We know a quirky used bookstore with a cat or two, but it seems that our local designers prefer dogs. At both Rene Ropas and House of Fashion there is a small friendly dog to greet you, and an intimate, offbeat style experience waiting to be explored.
Rene Ropas designer Morgan Carson wants to dress up Seattle in her novel, handmade creations and then accessorize us all with recycled vintage jewelry. Carson calls her designs eco-friendly; she recycles old clothes, remaking them into new and striking pieces. It’s something she’s been doing since childhood.
What makes the shop different than other spaces offering locally made cocktail dresses and the like? Carson’s Belltown boutique also serves as her workspace and is by appointment only. She is currently in process of moving the business to the old Hollywood Video location on Capitol Hill next to Dick’s. No matter where she’s based, what she offers is a very personal experience. Carson actively seeks risk-takers (we know, we’ve been solicited, often) and seems to genuinely thrive on creating garments unique to her subject’s physical form.
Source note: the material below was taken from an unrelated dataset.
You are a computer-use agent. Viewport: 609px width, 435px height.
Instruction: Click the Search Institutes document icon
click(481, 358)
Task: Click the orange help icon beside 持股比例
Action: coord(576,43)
Talk about vintage: this used to be how everyone bought their clothing, before the days of ready-to-wear.
Another boutique featuring local up-and-comers, and a cute dog, is Marta Kappl’s House of Fashion. Located just south of Rene Ropas, right behind Baby & Co, off First Ave, the House of Fashion is a place for local designers to get their start. Think of it as a co-op of sorts.
Kappl, who was born and raised in Germany, comes from a family of tailors, and although she never enjoyed sewing much, she learned all she needed to know about fit from her family. After business school, and spending time designing her own line, Kappl chose to settle down in Seattle because it was the closest thing to home she found in America. (In fact, she says Seattle is the American city most like Europe’s urban centers. Take that, Seattle detractors.)
Using her business training, Kappl started the House of Fashion as a workspace and storefront for local designers. Ambitious designers—graduates from local design programs as well as international students—can apply to be apart of Kappl’s post-grad training camp. She offers them access to marketing materials, workspace, and classes to improve their business skills, and their sewing. Of course, she offers a retail showroom. And she offers you a retail showroom.
You’ll find everything from casual jersey dresses to evening gowns, hats, and jewelry, all designed and made in Seattle. Most of the clothing you see was made in the house itself. The back is an open workspace, where the designers take turns creating throughout the week.